El ser humano ha perdido la conciencia de que cuando verbalizamos algo, algún sentimiento o idea, lo que realmente estamos haciendo es ceder parte de nuestra alma a la otra persona. En un acto sencillo, banal y mundano, somos capaces de proyectar parte de aquel legado que, íntimo, nos pertenece. Esto que puede parecer un poco incongruente, no está tan desacertado. Pues, a través de la palabra, el ser humano edifica su universo más inmediato, así como la construcción del propio ser. Así pues, el lenguaje no deja de ser lo que es. La plasmación de una serie de intenciones por parte de un ser, la transmisión de sus revelaciones personales, de sus secretos más íntimos. Sin embargo, en los tiempos que corren y en este periodo que nos ha precedido, la palabra ha dejado de tener el peso y la importancia que antes sí había depositada en ella. Todos somos iguales y todos somos capaces de hacer lo que el otro hace. Pero sin darnos cuenta que al final, son unos pocos los que terminan por acometer lo que piensan y dicen; y son otros muchos, los que se quedan al borde de la frontera del silencio.

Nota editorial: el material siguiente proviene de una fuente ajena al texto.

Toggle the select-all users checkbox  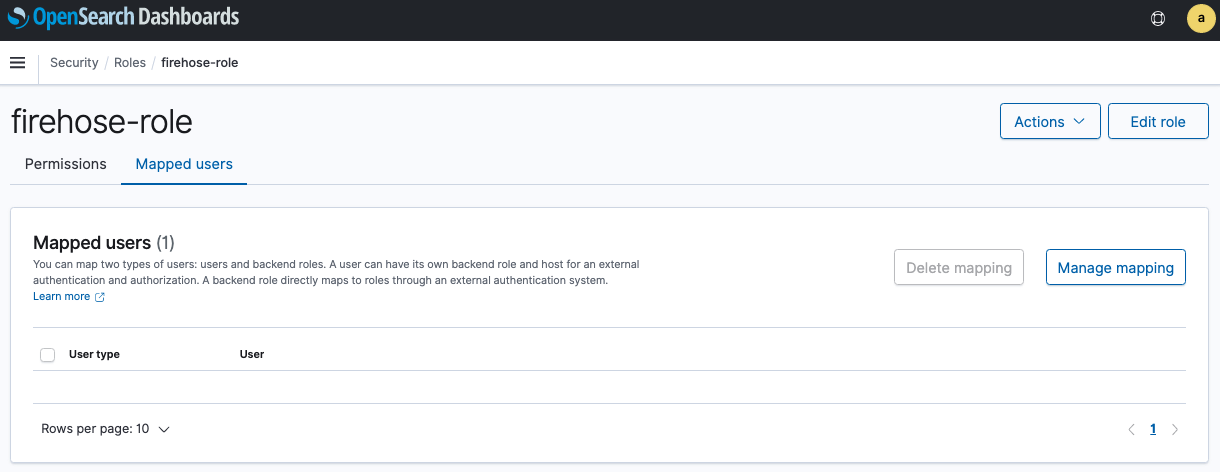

Y es quizás, ahí, donde empezó a perder su valor primigenio la palabra, como tal. Cuando dejamos de cumplir todo aquello que decíamos y la utilizábamos como un subterfugio de nuestros propios miedos y fracasos. Intentado en un ademán, de arrastras al resto de oyentes a nuestra mediocridad, para así, en un acto mitológico, igualarnos ante ellos. Dejamos atrás, el compromiso por contener en nuestro discurso cotidiano valores éticos y morales, y con ello, educar y servir a una sociedad que necesitaba de esos principios. Sin embargo, con la implantación del neocapitalismo en nuestro sistema se dejó a un lado la necesidad de lo sustancial y se priorizó lo material. Ya que, a priori, teníamos lo que realmente era importante: el dinero. Y, a través de él, todo lo demás. Era el elemento sanador y revelador que nos iba, ahora sí, a equiparar con el resto de los mortales, sin necesidad de pertenecer a ninguna estirpe o raza. O, por lo menos, nos lo hicieron creer, cuando de un momento a otro, pasamos a ser de obreros a clase media. Era lo que tenía el sistema. El discurso había dejado a un lado la palabra. Y con ella, a la sugestión o seducción del interlocutor, que era más importante que el mensaje en sí. Todos estuvimos de acuerdo, porque pensábamos que en cualquier momento nos iban a repartir la parte del pastel que nos pertenecía.